What this task involves → Of the material below, the lines to be retyped are those from the line containing "The image size is (980, 433)." through the line containing "Downvote the comment with the down arrow", inclusive; reproduce them exactly.
Dataset section start
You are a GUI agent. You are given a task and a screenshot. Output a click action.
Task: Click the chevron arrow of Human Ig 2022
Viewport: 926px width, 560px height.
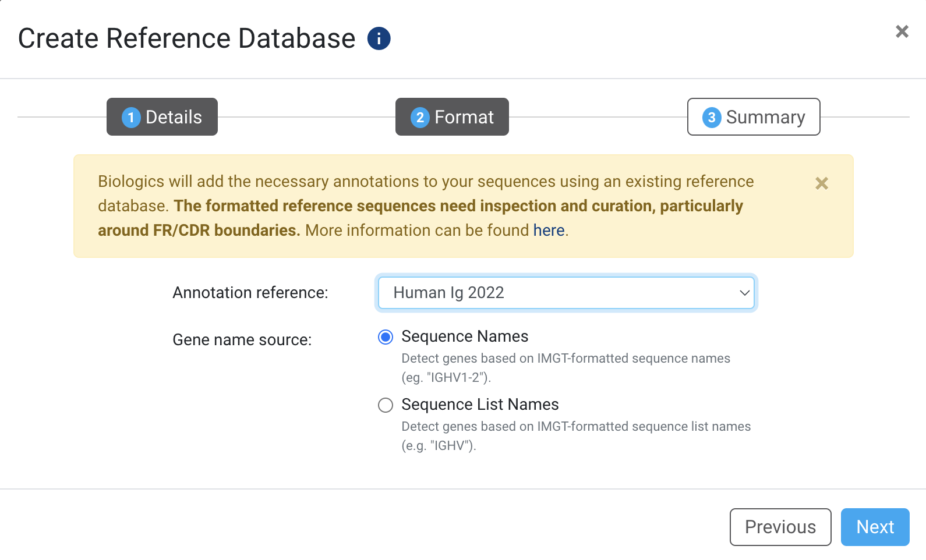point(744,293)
Dataset section end
Dataset section start
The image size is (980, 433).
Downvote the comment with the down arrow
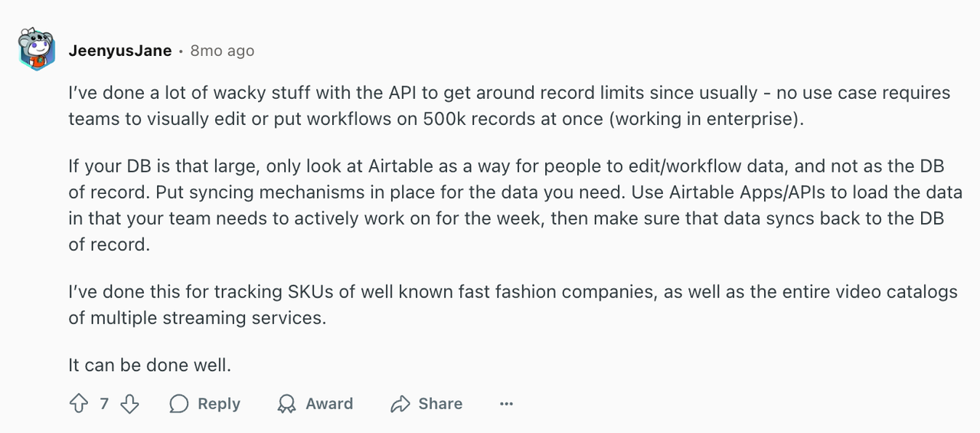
Dataset section end
Dataset section start
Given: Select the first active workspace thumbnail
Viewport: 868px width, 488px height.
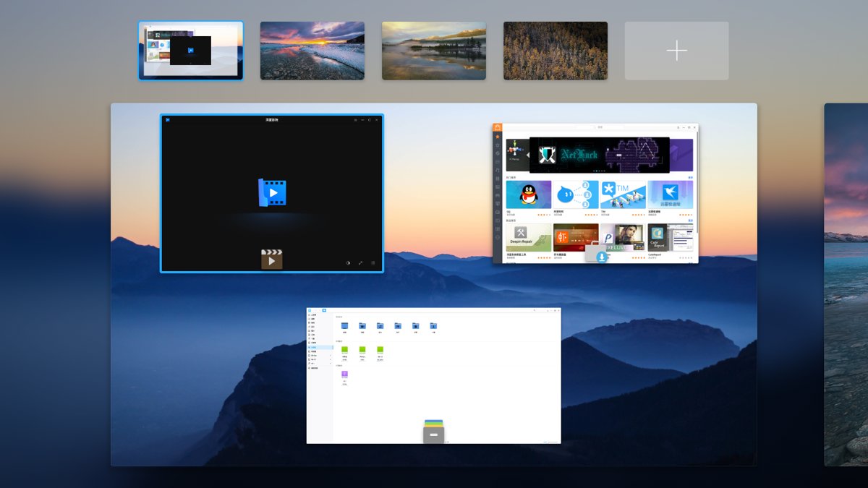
Dataset section end
Output for this exercise →
The image size is (980, 433).
Downvote the comment with the down arrow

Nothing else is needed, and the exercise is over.